Silvio Sinibaldi diz isso claramente. A atividade humana dificulta a exploração. 🌑
Nós voltamos. Muito em breve. O programa Artemis não é apenas conversa, a NASA está desembarcando pessoas no Pólo Sul, e depois talvez ficando um pouco com uma base, o que significa mais viagens, mais foguetes. Muito mais.
E é aí que temos um problema. Um novo estudo acabou de ser lançado. A exaustão dos nossos módulos de pouso contém metano. Muito disso. Não fica parado. Ele voa ao redor da superfície lunar. E, ao fazê-lo, poderia contaminar permanentemente o gelo antigo que poderia conter os segredos de como a vida começou.
“Nossa atividade pode realmente dificultar a exploração científica.”
Pense nisso por um segundo. Subimos até lá para encontrar respostas sobre a origem da vida, mas o próprio ato de ir pode destruir a resposta antes de vê-la. 🧬
Fósseis congelados?
Por que o metano é importante aqui? Bem. Há gelo. Crateras escuras, sempre sombreadas perto dos pólos. Eles são cofres frios. Eles contêm detritos de asteróides e cometas que atingiram a Lua há bilhões de anos. Esse material inclui moléculas orgânicas prebióticas.
O que são exatamente? Ingredientes para a vida. Talvez o tipo exato que despertou a biologia na Terra.
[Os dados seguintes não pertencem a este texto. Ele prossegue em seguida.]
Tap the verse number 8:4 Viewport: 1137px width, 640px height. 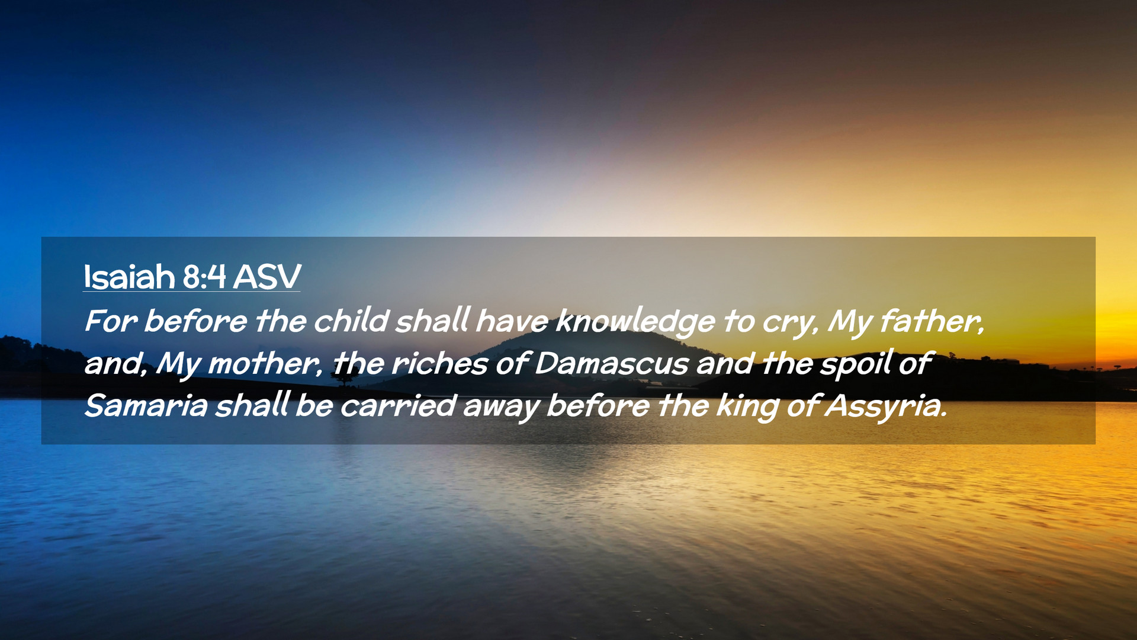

No nosso próprio planeta perdemos quase toda a história molecular. A tectônica e a erosão consumiram tudo. A lua é diferente. Está estagnado. Frio. Seco. Os poços de gelo são um retrato preservado da química pré-biótica. Se estudarmos esse gelo, poderemos finalmente fechar a lacuna na compreensão de como a química morta se transforma em biologia viva.
Mas espere. Nós vamos invadir.
O estudo simula pousos de Artemis no Pólo Sul. O metano sai do motor. Na Terra, uma atmosfera retém gases ou os mistura. Na lua? Não há atmosfera.
O gás não flutua suavemente. Ele voa.
“Suas trajetórias são basicamente balísticas”, diz a física Francisca Paiva.
Eles pulam. De um ponto a outro. Rápido. Em menos de dois dias lunares, a pluma atinge o Pólo Norte. No espaço de uma semana lunar, aproximadamente sete meses terrestres, 42% desse metano fica retido no Pólo Sul, onde começou, misturando-se diretamente com aquelas antigas e preciosas bolsas de gelo. A evidência é inundada pelo escapamento.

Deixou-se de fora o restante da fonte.